## Directive
In the Layer Cake documentation excerpt below, condense the paragraph beginning "The x accessor." into one shorter sentence that keeps its main facts.

## Document excerpt
The width of the drawable space for the chart. This is the width of the parent container taking into account any margin. This is also exposed as a variable on the Layer Cake slot so you can access it with let:width.

height Number

The width of the drawable space for the chart. This is the height of the parent container taking into account any margin. This is also exposed as a variable on the Layer Cake slot so you can access it with let:height.

x Function

The x accessor. This will always be a function regardless of whether you passed in a string or an array as a prop. If you passed in an array, it will return an array of equal length.

<LayerCake
  x='x'
  <!-- equivalent to -->
  x={ d => d.x }
>

<script>
  import { getContext } from 'svelte';
  const { data, x, y } = getContext('LayerCake');
</script>

{#each $data as d}
  <circle
    cx="{$xScale($x(d))}"
    cy="{$yScale($y(d))}"
  />
{/each}

y Function

Same as x but for the y dimension.

z Function

Same as x but for the z dimension.

r Function

Same as x but for the r dimension.

xDomain Array:[min: Number, max: Number]

The calculated extent of the x-dimension of the data. This is the extent of the data taking into account any manual settings passed in for xDomain.

For example, if the extent of the data is [10, 100] and you set the xDomain prop to [0, null], the xDomain on the context value is [0, 100].

It's equivalent to calling $xScale.domain().

yDomain Array:[min: Number, max: Number]

Same as xDomain above but for the y domain.

zDomain Array:[min: Number, max: Number]

Same as xDomain above but for the z domain.

rDomain Array:[min: Number, max: Number]

Same as xDomain above but for the r domain.

xRange Array:[min: Number, max: Number]

The range used for the x-scale. This is usually [0, width] unless it's been manually set via the xRange prop.

It's equivalent to calling $xScale.range().

yRange Array:[min: Number, max: Number]

Same as xRange above but for the y domain.

zRange Array:[min: Number, max: Number]

Same as xRange above but for the z domain.

rRange Array:[min: Number, max: Number]

Same as xRange above but for the r domain.

xGet(d: Object)

Often you want to get the x value from a row in your data and scale it like so: $xScale($x(d)). Avoid that confusing syntax with this function like so $xGet(d).

Why use this? Hard coding key names into your components makes them less reusable. By using the x, y, z and z accessors, you can use the same component across projects. Or, you can use the same component to render different fields from one dataset across separate charts in the same project, say using small multiples. You can use the same component and just alter the accessor.

## Information shown
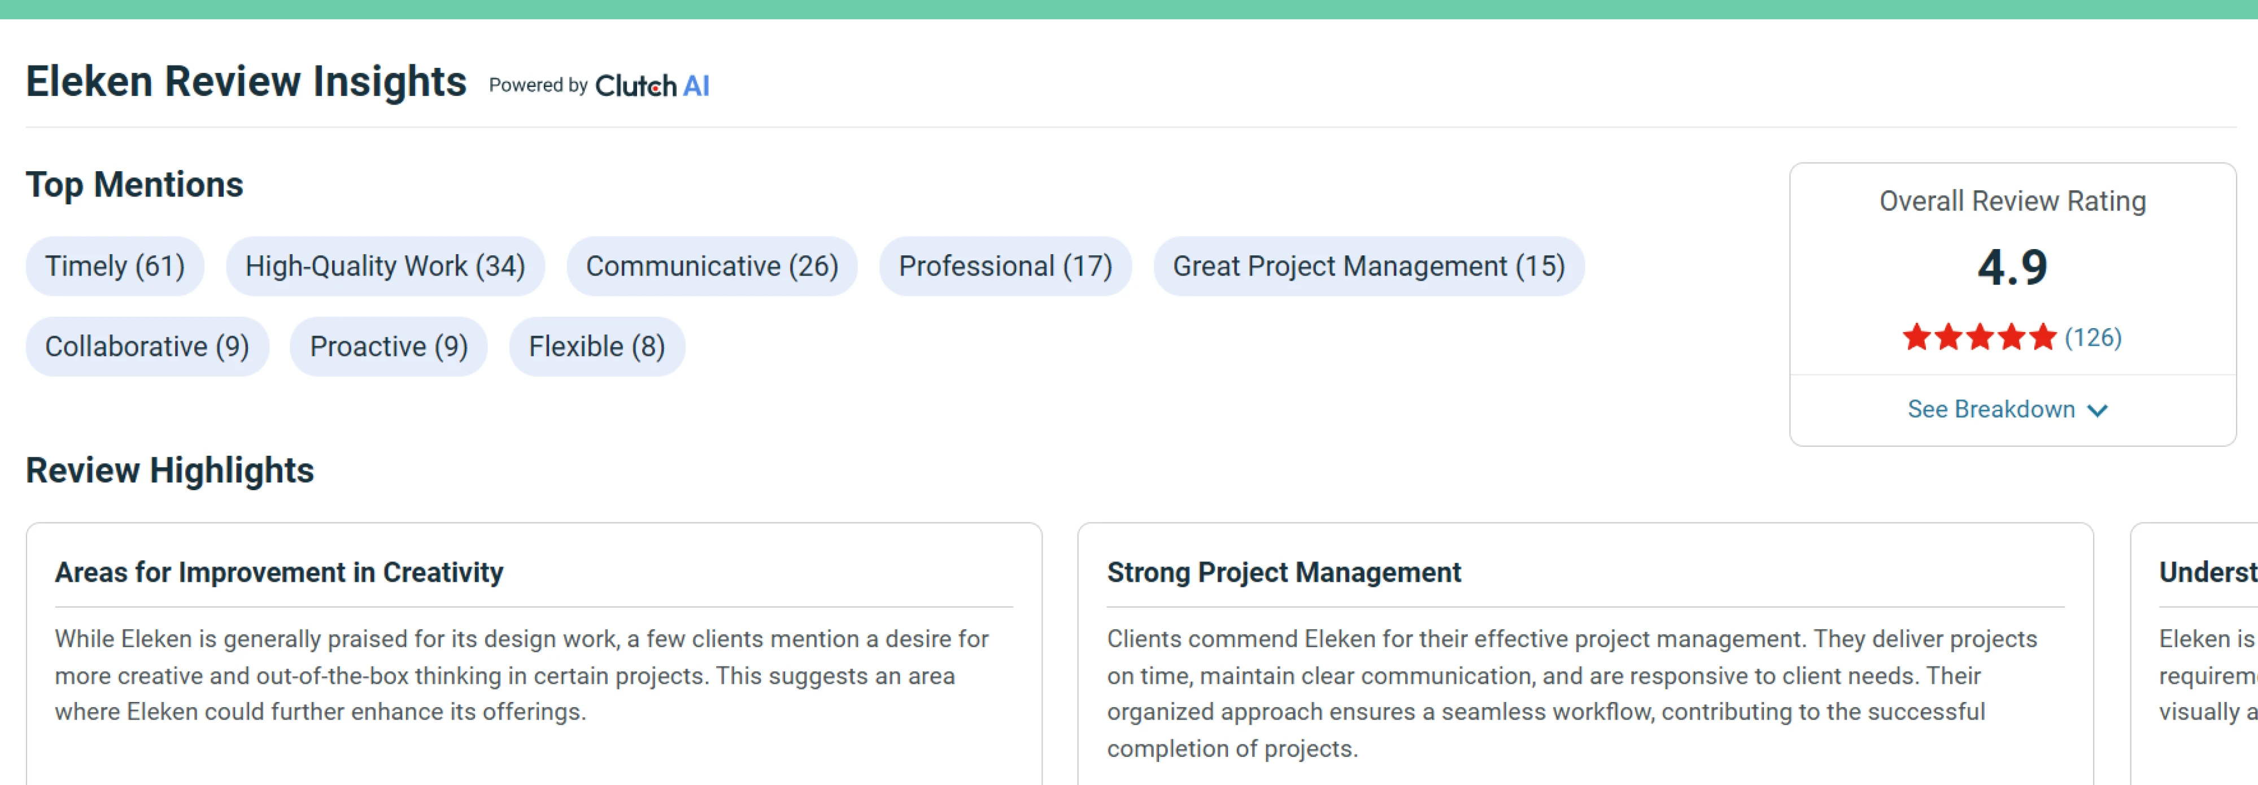The image size is (2258, 785).
Task: Click the Collaborative (9) mention chip
Action: point(147,347)
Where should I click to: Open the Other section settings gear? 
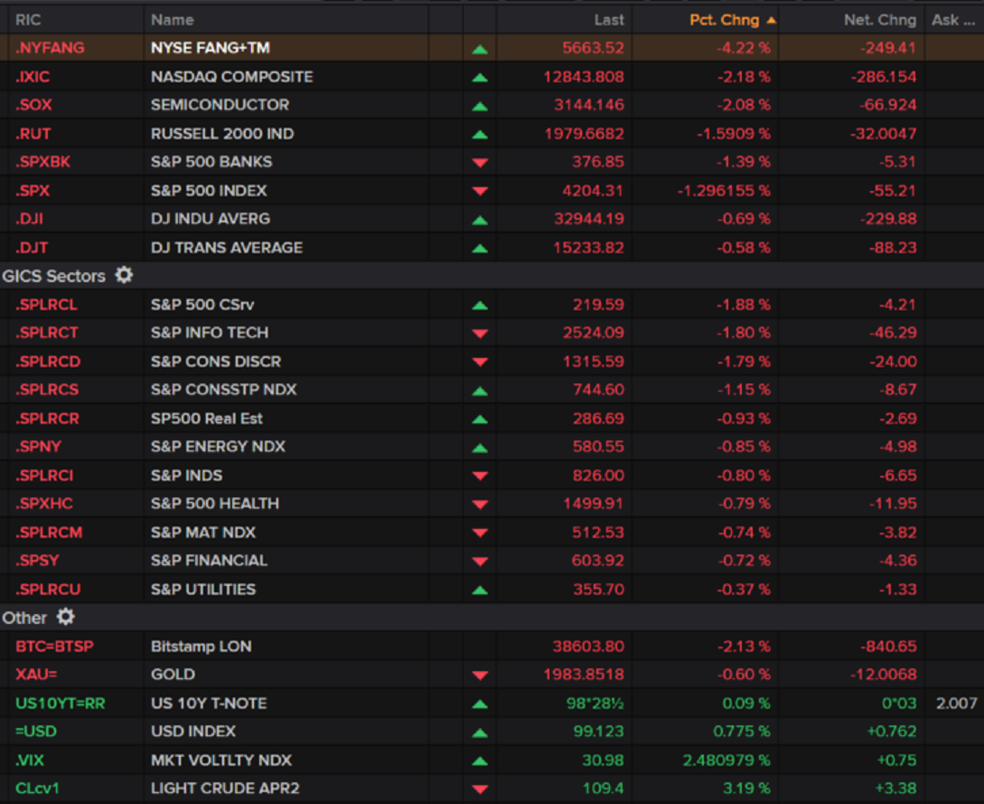point(64,617)
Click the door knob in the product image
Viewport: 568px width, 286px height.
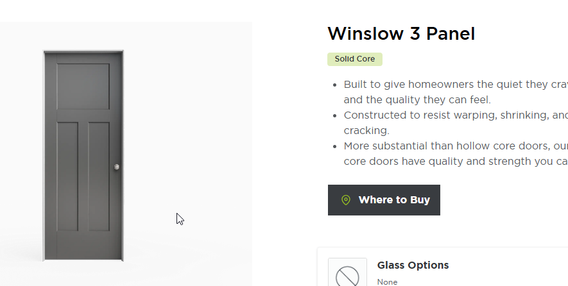point(117,167)
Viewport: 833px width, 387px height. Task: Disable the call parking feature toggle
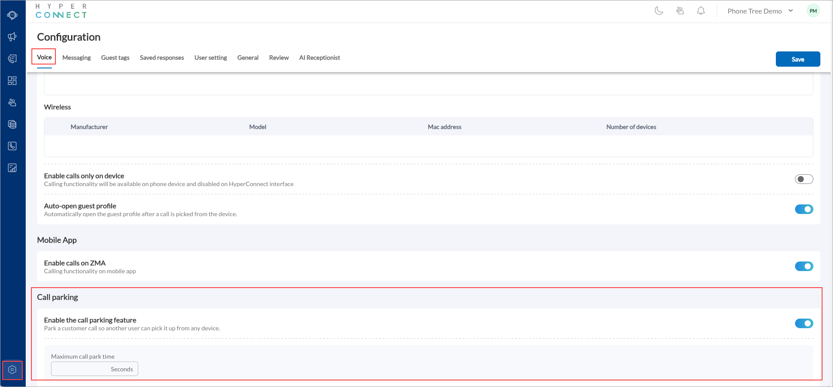click(x=804, y=323)
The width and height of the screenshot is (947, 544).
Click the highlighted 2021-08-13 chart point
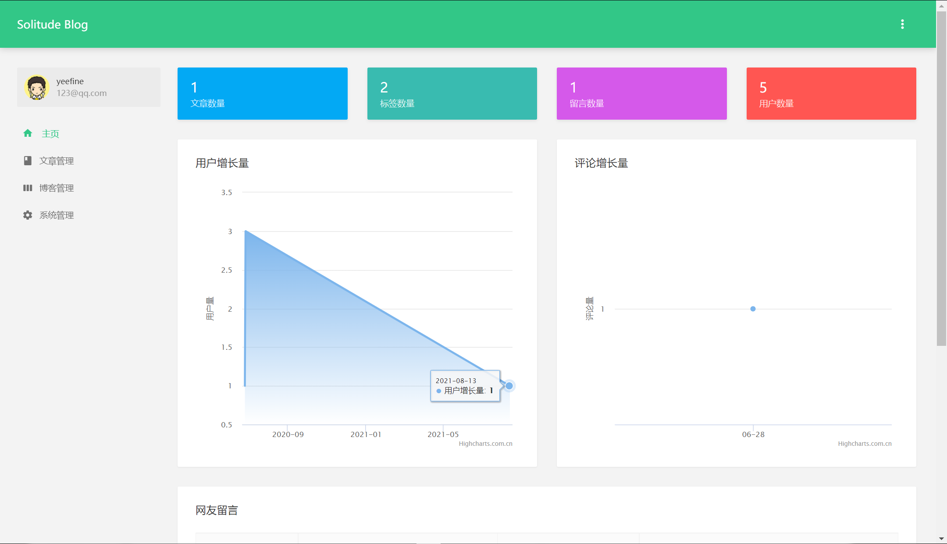509,386
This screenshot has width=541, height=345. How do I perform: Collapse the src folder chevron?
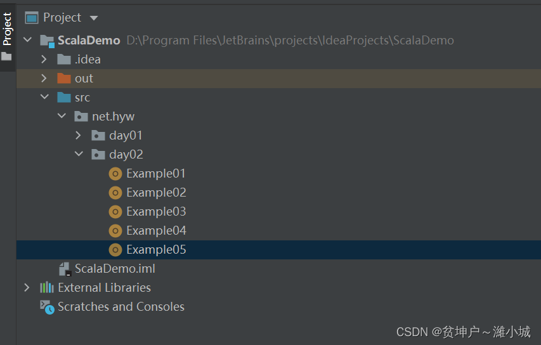(44, 98)
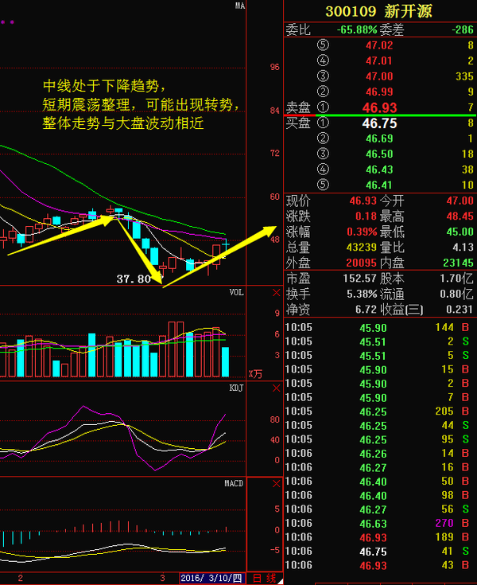Close the MACD indicator panel
The width and height of the screenshot is (477, 585).
[x=276, y=484]
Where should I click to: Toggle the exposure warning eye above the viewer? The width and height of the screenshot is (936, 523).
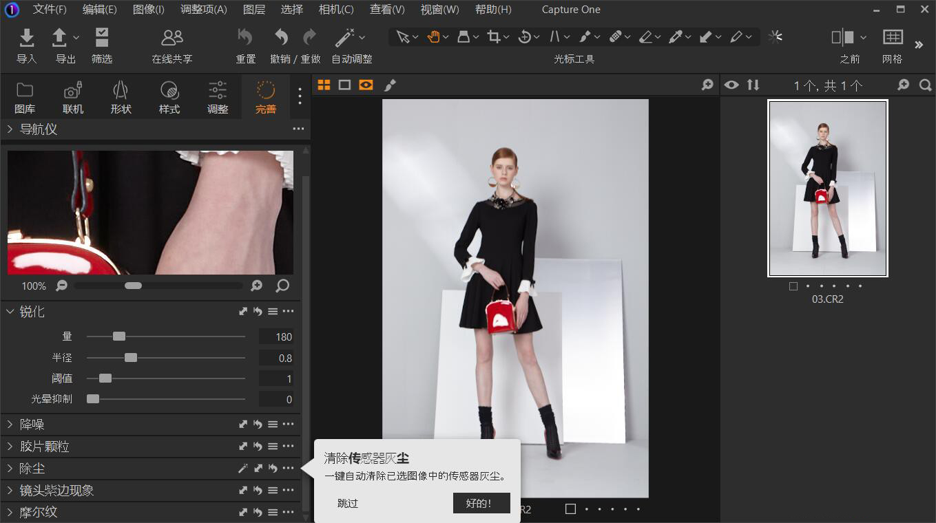(x=731, y=85)
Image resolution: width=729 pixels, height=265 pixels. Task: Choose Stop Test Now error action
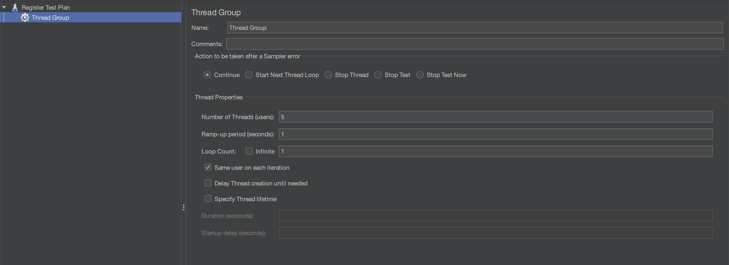click(x=420, y=75)
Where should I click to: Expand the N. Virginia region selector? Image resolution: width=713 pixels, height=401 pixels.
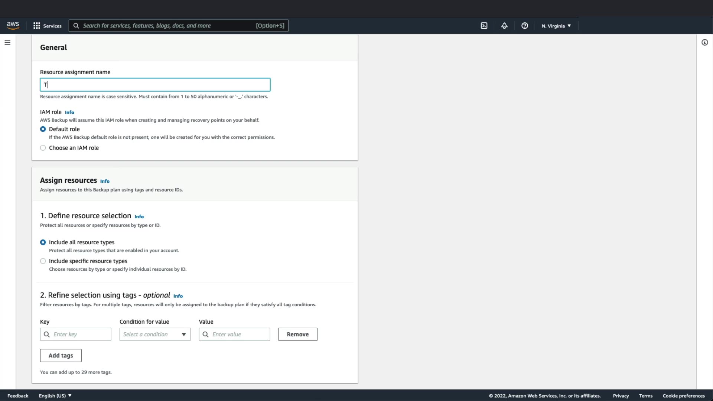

## Complete answer
The x accessor is always a function, whether the prop was passed as a string or an array, and if it was passed as an array, it returns an array of equal length.